Ball is only one of the performers in Lured from whom Sirk got the very best. George Sanders played the sophisticated British rake in many movies and he does it yet again here. But so what? He’s very fun to watch doing what he does best. Coburn as the police inspector is appealing, particularly in his father-daughter style interactions with Ball. George Zucco, normally cast as a villain, shows a fine comic touch. Karloff is only on screen for one extended sequence, but nearly steals the movie as a deranged, grief-stricken has-been obsessed with the past. Last but not least, Hardwicke does well in perhaps the most complex part as Sanders’ business partner. The subtext of his emotions regarding Sanders and Ball is brought out subtly, in a way that clearly eluded the censors at the time. That is also a testament to Douglas Sirk, who loved to tell overtly conventional stories with implicit, then unacceptable, undertones that only some of the audience appreciated.

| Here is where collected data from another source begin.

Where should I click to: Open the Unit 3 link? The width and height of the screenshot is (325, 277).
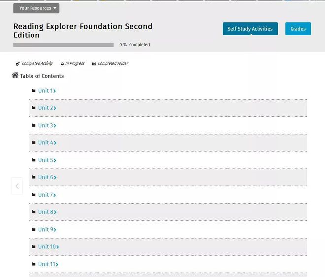click(x=46, y=125)
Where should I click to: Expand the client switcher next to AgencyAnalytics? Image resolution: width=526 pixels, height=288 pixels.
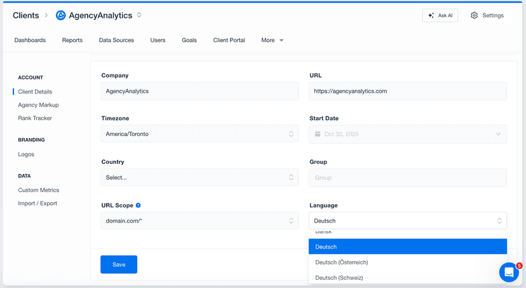tap(139, 15)
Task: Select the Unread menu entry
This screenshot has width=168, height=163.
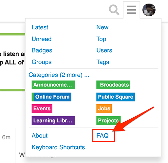Action: [x=42, y=39]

Lured is also a fine-looking picture, as you would expect when the camera in the hands of William H. Daniels. Sirk clearly influenced at least some of the shot framings, as they strongly prefigure the scene compositions he would employ in his 1950s heyday.

Lured does have some problems with tone and pace. It’s effort to mix comic, suspenseful and disturbing elements simply doesn’t always work. There are also some draggy moments that should have been left on the cutting room floor. One has to ask as well why the movie is set in London when it clearly was not shot there and Coburn’s police inspector sounds thoroughly American. Collectively, these flaws keep Lured in the good rather than great category.

If the story of Lured appeals to you, you might enjoy the other two above-average efforts to adapt it to the screen: The 1939 French movie Pieges directed by Robert Siodmak, and the 1989 U.S. film Sea of Love with Al Pacino and Ellen Barkin.

p.s. Look fast for Gerald Hamer in an uncredited small role in the dance hall early in the film. He was an essential part of another of my recommendations: The Scarlet Claw.